## Begin Listed records
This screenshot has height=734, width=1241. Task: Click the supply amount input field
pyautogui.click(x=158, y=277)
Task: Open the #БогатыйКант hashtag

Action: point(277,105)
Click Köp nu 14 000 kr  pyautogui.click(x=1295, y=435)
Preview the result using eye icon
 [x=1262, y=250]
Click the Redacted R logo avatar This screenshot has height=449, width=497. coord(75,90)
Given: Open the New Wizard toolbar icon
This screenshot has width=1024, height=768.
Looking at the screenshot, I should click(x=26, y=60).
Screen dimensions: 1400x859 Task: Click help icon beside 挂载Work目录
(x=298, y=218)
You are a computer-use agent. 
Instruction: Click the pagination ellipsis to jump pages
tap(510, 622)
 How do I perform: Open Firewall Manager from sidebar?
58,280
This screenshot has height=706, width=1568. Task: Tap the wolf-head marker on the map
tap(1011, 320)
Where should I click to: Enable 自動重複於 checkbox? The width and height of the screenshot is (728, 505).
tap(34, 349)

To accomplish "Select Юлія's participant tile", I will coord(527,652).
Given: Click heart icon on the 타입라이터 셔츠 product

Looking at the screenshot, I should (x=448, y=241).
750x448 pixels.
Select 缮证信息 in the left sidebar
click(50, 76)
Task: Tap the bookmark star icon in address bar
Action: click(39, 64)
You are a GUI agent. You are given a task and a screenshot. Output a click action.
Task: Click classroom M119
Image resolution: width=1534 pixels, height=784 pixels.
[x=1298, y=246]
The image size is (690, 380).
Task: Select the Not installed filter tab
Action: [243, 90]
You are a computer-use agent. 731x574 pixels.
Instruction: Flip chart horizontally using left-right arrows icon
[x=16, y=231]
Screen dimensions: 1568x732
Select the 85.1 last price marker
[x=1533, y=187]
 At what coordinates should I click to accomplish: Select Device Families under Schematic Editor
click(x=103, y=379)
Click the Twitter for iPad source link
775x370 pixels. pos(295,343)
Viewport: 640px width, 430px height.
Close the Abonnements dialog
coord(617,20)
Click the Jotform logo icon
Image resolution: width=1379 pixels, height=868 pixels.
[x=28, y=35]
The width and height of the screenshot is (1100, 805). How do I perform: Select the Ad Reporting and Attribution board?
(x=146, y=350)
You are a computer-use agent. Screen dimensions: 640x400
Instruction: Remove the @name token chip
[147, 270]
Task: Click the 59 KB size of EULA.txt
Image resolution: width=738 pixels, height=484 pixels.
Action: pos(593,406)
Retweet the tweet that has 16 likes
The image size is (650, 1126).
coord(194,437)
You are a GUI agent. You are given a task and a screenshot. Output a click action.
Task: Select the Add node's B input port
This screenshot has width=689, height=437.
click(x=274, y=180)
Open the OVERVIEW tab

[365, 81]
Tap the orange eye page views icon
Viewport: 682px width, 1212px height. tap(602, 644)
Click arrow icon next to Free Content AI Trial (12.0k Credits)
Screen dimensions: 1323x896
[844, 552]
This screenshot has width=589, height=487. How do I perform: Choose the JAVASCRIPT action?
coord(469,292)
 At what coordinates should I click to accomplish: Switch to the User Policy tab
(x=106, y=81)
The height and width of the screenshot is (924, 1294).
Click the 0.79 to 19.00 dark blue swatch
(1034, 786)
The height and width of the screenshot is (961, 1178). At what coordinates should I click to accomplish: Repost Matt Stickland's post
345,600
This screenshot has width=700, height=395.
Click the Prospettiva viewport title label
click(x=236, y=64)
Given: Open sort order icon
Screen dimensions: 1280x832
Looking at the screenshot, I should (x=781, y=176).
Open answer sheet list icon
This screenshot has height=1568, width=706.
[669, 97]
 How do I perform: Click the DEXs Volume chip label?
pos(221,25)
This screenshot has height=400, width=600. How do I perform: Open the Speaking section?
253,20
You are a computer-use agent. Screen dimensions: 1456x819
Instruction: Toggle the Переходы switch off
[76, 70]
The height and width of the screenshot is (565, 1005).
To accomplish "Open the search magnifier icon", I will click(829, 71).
## End Listed records
#### [What you are asked to do]
Copy the entries from the line containing "Retweet the tweet that has 16 likes" through the line containing "coord(469,292)", both ends included, leaving every line as it stands, requests and all. The one change is to scale each number in the answers, the coordinates and any figures written alongside them, by 2.4, rounding to whole numbers with halves rounded up.

#### [Exercise solution]
Retweet the tweet that has 16 likes
The image size is (650, 1126).
coord(466,1049)
You are a GUI agent. You are given a task and a screenshot. Output a click action.
Task: Select the Add node's B input port
This screenshot has width=689, height=437.
click(x=658, y=432)
Open the OVERVIEW tab

[876, 194]
Tap the orange eye page views icon
Viewport: 1637px width, 2909px height. tap(1445, 1546)
Click arrow icon next to Free Content AI Trial (12.0k Credits)
Screen dimensions: 1323x896
[2026, 1325]
This screenshot has width=589, height=487. How do I perform: Choose the JAVASCRIPT action?
coord(1126,701)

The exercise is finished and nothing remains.